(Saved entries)
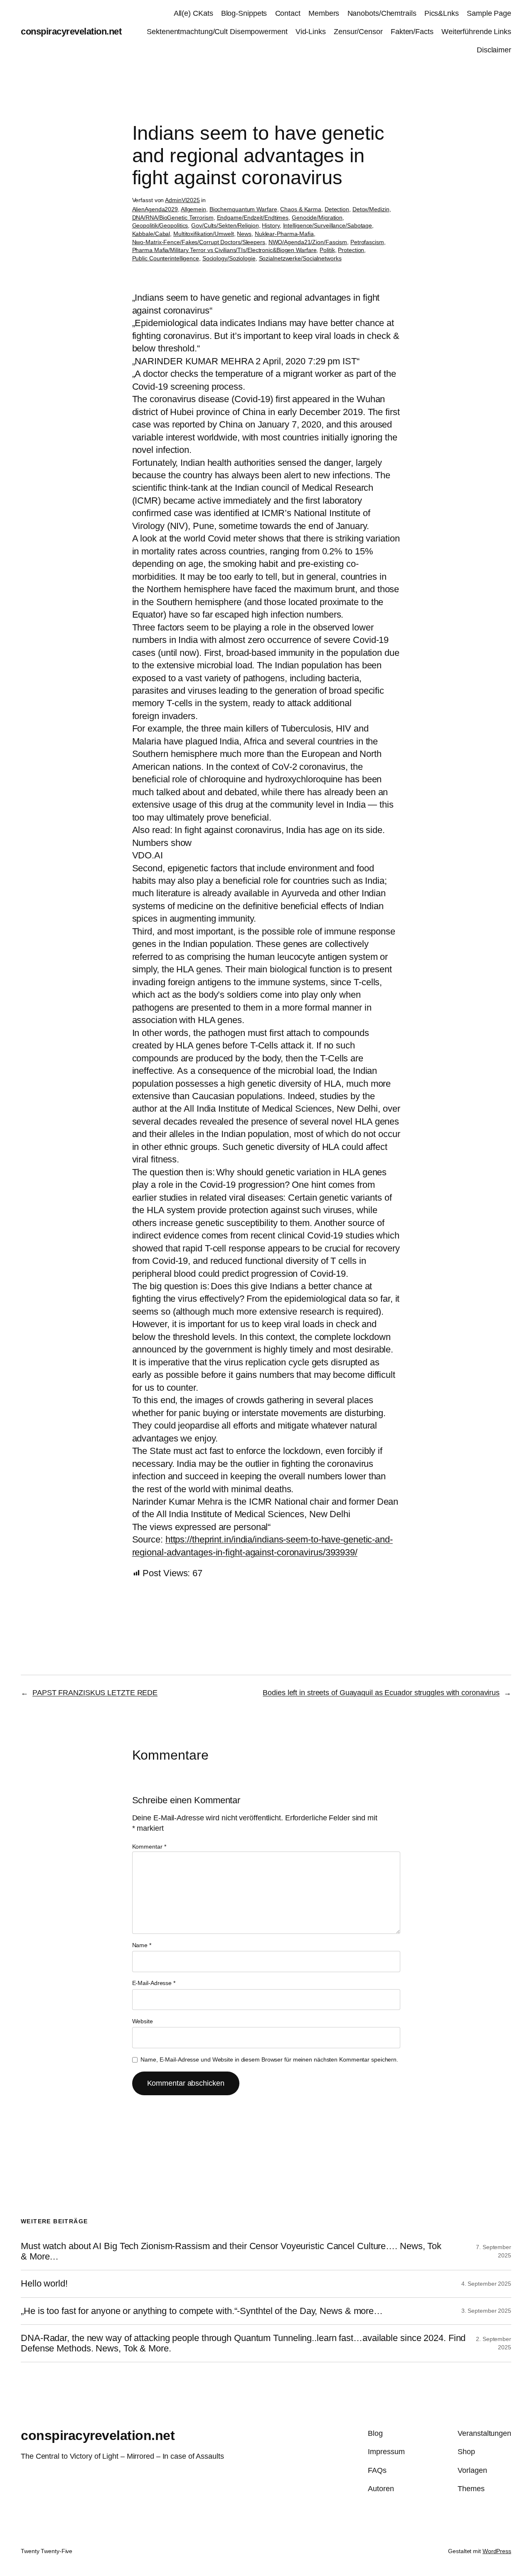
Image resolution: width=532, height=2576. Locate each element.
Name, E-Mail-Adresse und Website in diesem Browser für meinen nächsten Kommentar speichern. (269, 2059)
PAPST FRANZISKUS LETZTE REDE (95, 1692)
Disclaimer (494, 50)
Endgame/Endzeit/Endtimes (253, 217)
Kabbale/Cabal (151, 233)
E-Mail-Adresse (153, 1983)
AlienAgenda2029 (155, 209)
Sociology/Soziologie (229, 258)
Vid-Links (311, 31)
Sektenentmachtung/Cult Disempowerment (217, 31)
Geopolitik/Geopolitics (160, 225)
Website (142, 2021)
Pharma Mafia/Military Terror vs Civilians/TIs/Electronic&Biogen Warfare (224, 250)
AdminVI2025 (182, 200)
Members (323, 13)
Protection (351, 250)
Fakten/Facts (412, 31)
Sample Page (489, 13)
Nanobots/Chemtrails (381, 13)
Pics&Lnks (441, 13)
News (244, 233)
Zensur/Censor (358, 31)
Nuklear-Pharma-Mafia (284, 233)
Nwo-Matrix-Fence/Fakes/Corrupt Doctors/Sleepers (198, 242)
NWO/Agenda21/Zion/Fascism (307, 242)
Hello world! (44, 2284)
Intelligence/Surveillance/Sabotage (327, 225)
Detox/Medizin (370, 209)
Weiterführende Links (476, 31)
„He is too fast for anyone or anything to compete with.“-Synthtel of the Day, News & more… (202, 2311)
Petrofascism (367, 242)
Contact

* _Problem requirements_:
An exact repeat of all the data is required, pictures excluded.

* _Response for this exercise_:
Image resolution: width=532, height=2576. Locate each element.
Name, E-Mail-Adresse und Website in diesem Browser für meinen nächsten Kommentar speichern. (269, 2059)
PAPST FRANZISKUS LETZTE REDE (95, 1692)
Disclaimer (494, 50)
Endgame/Endzeit/Endtimes (253, 217)
Kabbale/Cabal (151, 233)
E-Mail-Adresse (153, 1983)
AlienAgenda2029 (155, 209)
Sociology/Soziologie (229, 258)
Vid-Links (311, 31)
Sektenentmachtung/Cult Disempowerment (217, 31)
Geopolitik/Geopolitics (160, 225)
Website (142, 2021)
Pharma Mafia/Military Terror vs Civilians/TIs/Electronic&Biogen Warfare (224, 250)
AdminVI2025 (182, 200)
Members (323, 13)
Protection (351, 250)
Fakten/Facts (412, 31)
Sample Page (489, 13)
Nanobots/Chemtrails (381, 13)
Pics&Lnks (441, 13)
News (244, 233)
Zensur/Censor (358, 31)
Nuklear-Pharma-Mafia (284, 233)
Nwo-Matrix-Fence/Fakes/Corrupt Doctors/Sleepers (198, 242)
NWO/Agenda21/Zion/Fascism (307, 242)
Hello world! (44, 2284)
Intelligence/Surveillance/Sabotage (327, 225)
Detox/Medizin (370, 209)
Weiterführende Links (476, 31)
„He is too fast for anyone or anything to compete with.“-Synthtel of the Day, News & more… (202, 2311)
Petrofascism (367, 242)
Contact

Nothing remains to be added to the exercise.